Basic cleaning, merging and concatenating¶

In [2]:
import pandas as pd
import numpy as np
from wordcloud import WordCloud
import matplotlib.pyplot as plt
from collections import Counter
import nltk
from nltk.tokenize import word_tokenize
from nltk.corpus import stopwords
import seaborn as sns
from langdetect import detect, LangDetectException
import string
In [3]:
df_gb = pd.read_csv('app-reviews_en-gb.csv', sep='|')
df_us = pd.read_csv('app-reviews_en-us.csv', sep='|')
In [73]:
# Check for duplicates within each df
duplicates_in_df_gb = df_gb[df_gb.duplicated(subset=['reviewId', 'userName', 'appVersion'], keep=False)]
duplicates_in_df_us = df_us[df_us.duplicated(subset=['reviewId', 'userName', 'appVersion'], keep=False)]

# Check for duplicates between the dfs
merged_df = pd.merge(df_gb, df_us, on='reviewId', how='inner')

# Check for duplicate 'reviewId' values in the merged df
duplicates_between_dfs = merged_df[merged_df.duplicated(subset='reviewId', keep=False)]

print("Duplicates within df_gb:")

Data lines:
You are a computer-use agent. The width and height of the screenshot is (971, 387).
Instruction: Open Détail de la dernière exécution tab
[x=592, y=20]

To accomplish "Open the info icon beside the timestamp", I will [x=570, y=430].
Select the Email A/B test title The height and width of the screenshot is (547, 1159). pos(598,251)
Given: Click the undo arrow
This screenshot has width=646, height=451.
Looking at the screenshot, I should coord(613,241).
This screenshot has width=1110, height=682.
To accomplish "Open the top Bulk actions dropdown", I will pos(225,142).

* * *

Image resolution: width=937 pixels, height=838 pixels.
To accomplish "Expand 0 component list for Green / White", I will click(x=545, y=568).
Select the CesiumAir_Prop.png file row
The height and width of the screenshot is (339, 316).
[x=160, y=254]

Stated task: Continue the pandas notebook on cleaning and merging the app-review data from the point where it stops.

Exercise output:
print(duplicates_in_df_gb)
print("-"*70)
print("Duplicates within df_us:")
print(duplicates_in_df_us)
print("-"*70)
print("Duplicates between the DataFrames:")
print(duplicates_between_dfs)
Duplicates within df_gb:
Empty DataFrame
Columns: [reviewId, userName, userImage, content, score, thumbsUpCount, reviewCreatedVersion, at, replyContent, repliedAt, appVersion]
Index: []
----------------------------------------------------------------------
Duplicates within df_us:
Empty DataFrame
Columns: [reviewId, userName, userImage, content, score, thumbsUpCount, reviewCreatedVersion, at, replyContent, repliedAt, appVersion]
Index: []
----------------------------------------------------------------------
Duplicates between the DataFrames:
Empty DataFrame
Columns: [reviewId, userName_x, userImage_x, content_x, score_x, thumbsUpCount_x, reviewCreatedVersion_x, at_x, replyContent_x, repliedAt_x, appVersion_x, userName_y, userImage_y, content_y, score_y, thumbsUpCount_y, reviewCreatedVersion_y, at_y, replyContent_y, repliedAt_y, appVersion_y]
Index: []

[0 rows x 21 columns]
In [4]:
result_df = pd.concat([df_gb, df_us], ignore_index=True)

duplicates_in_result = result_df[result_df.duplicated(subset=['reviewId', 'userName', 'appVersion'], keep=False)]
print("Duplicates within result:", len(duplicates_in_result))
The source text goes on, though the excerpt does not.